Are paddlefish found in Douglas Lake?

Tennessee Deer Sporting & Deer Hunting Community Forum

Help Support TNDeer | Tennessee Deer:

I saw 2 heads 20+ years ago. Haven't saw or heard of any since. The commerical fishermen never talk about them either.
 
Paddlefish are common in the entire Mississippi River drainage which includes the Tennessee River System.

See Etnier and Starnes 1993 - Fishes of TN.
 
In 25 years of checking fishermen and commercial fishermen on Douglas, the French Broad, and lower Nolichucky two small heads is all I have ever saw. Historically they were here. If there were common then the caviar fisherman would fish the area during the spawn. The local commercial fishermen will also tell you they are not here now.
 
I have caught a bunch on cherokee. Once caught over 30 in one day. Biggest was 54lbs my dads biggest is over 70lbs.
 
There's not a harder fighting or better tasting fish out there. Wish there was another way to get them utilizing bait and line other than just snagging, but snagging is fun, not going to lie.
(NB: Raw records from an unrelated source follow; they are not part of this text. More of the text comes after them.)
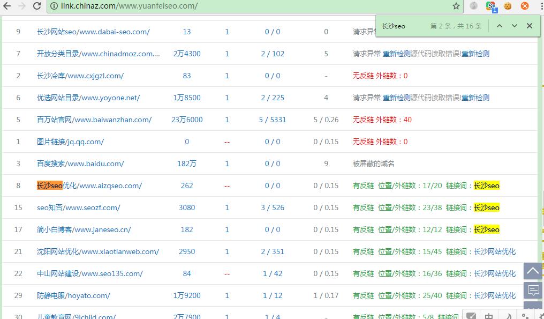This screenshot has height=319, width=544.
Task: Jump to next find match
Action: click(515, 26)
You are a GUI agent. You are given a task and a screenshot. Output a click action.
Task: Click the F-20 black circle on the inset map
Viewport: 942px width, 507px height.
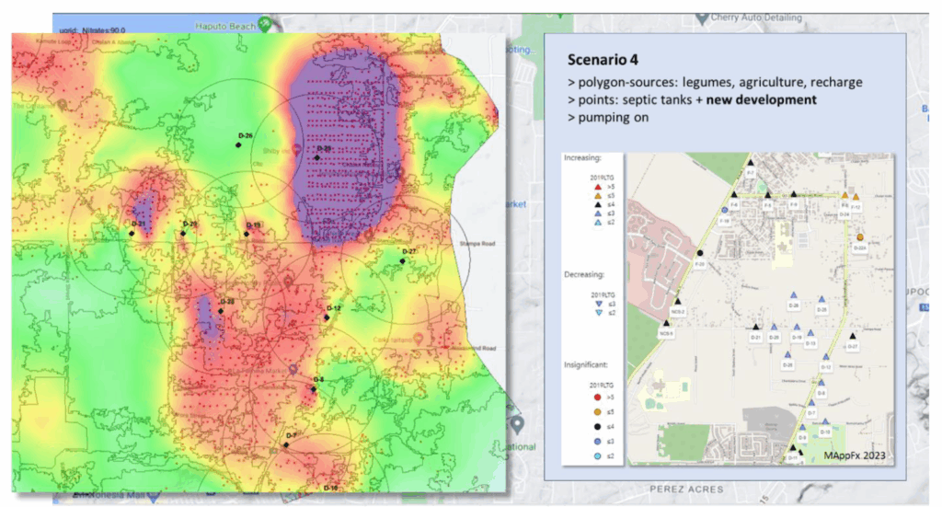tap(700, 253)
Sore shoulder at the end of the day t hough.
 
there is a shallow rocky point in front of my parents house on ft. loudon. you can wade out about 50 yds. or so and be only waist deep. i was standing in the water wearing the smallmouths out when about a 40 lb paddlefish comes swimming by. i grabbed the fish by the paddle and that sucker like to have drowned me!
 
stik said:
there is a shallow rocky point in front of my parents house on ft. loudon. you can wade out about 50 yds. or so and be only waist deep. i was standing in the water wearing the smallmouths out when about a 40 lb paddlefish comes swimming by. i grabbed the fish by the paddle and that sucker like to have drowned me!
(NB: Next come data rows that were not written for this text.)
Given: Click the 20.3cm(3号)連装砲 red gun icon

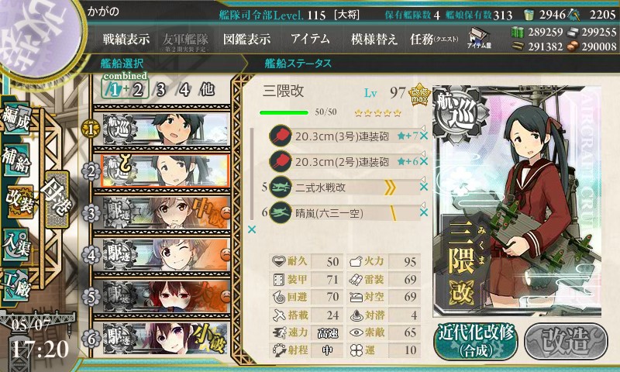Looking at the screenshot, I should [x=281, y=136].
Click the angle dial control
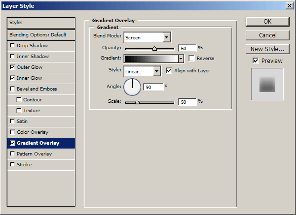296x215 pixels. click(x=132, y=87)
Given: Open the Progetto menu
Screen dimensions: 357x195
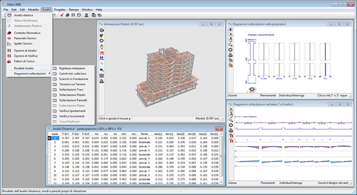Looking at the screenshot, I should pyautogui.click(x=60, y=9).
Id like to have seen that :laugh:
 
So I am guessing the paddlefish in the French Broad were long gone before Douglas was impounded or did the lake wipe them out?
 
While the population may not be what it once was, to say they are not there is silly-
 
Show me proof they are still in Douglas. The commercial fishermen don't catch them in their nets, we don't find them in our surveys, and sportfisherman never catch them by accident. I see an occassional striper and musky and hear repaorts of others being caught. But like I said I saw evidence of 2 that were cleaned by someone over 20 years ago and the local commercial fishermen only talk about the fact that they were once in Douglas. I have worked Douglas for over 25 years in a law enforcement capacity as well as assisting with surveys and have some knowledge of what is there.
I have more reports of black panthers.
 
Bigg'un4214 said:
Show me proof they are still in Douglas.
I can't. And you can't prove that they are not there either.

I don't think the regional biologist would state unequivocally that there are NO paddlefish in Douglas. Rather, he might say that the population is not what it once was.
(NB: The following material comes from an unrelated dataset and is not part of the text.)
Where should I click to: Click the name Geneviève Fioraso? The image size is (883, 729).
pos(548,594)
Either way, I respect your service and work, but I disagree with your opinion on this matter. FWIW - for a time I sampled as much as anyone in this state, so I know a little bit here too-
 
I spoke with the Regional Biologist today and he agrees with me. He hasn't saw any evidence since the late 70's. If they were still in Dougals the net fishermen would occassionally catch one.
 
Doug said that?

If so, then I am wrong. I'd have stated it differently, but I respect his opinion.

Ask him about hunting at DH 15 yrs ago. Deer do swim fast-
 
It has been suggested. But with the amount of commercial fishing with nets on Douglas the possibility is very small.
 
They used to be in Douglas but it has probably been 30 years since I saw one. They also said there were no stripers there but that was disproven a couple of years ago.
 
shopson said:
They used to be in Douglas but it has probably been 30 years since I saw one. They also said there were no stripers there but that was disproven a couple of years ago.

There have been a few stripers caught from Douglas over the last 12-15 years. TWRA is not sure how they got there. Could be from fish escaping from Morristown Hatchery, could be fishermen attempting to establish stripers in the lake.
When I first moved to Jefferson Co. no one caught smallmouth bass in the lake. Water clarity has changed and more tournament fishermen access the rivers than they did 20 years ago. This has help expand smallmouth in Douglas.
 
The French Broad River that feeds Douglas is full of smallies.

I wish the TWRA would restock paddlefish into the French Broad like they have other areas.
 
Douglas is probably to heavily commerically fished to try to re-establish paddle fish.
The Nolichucky and the Pigeon Rivers are full of smallies as well.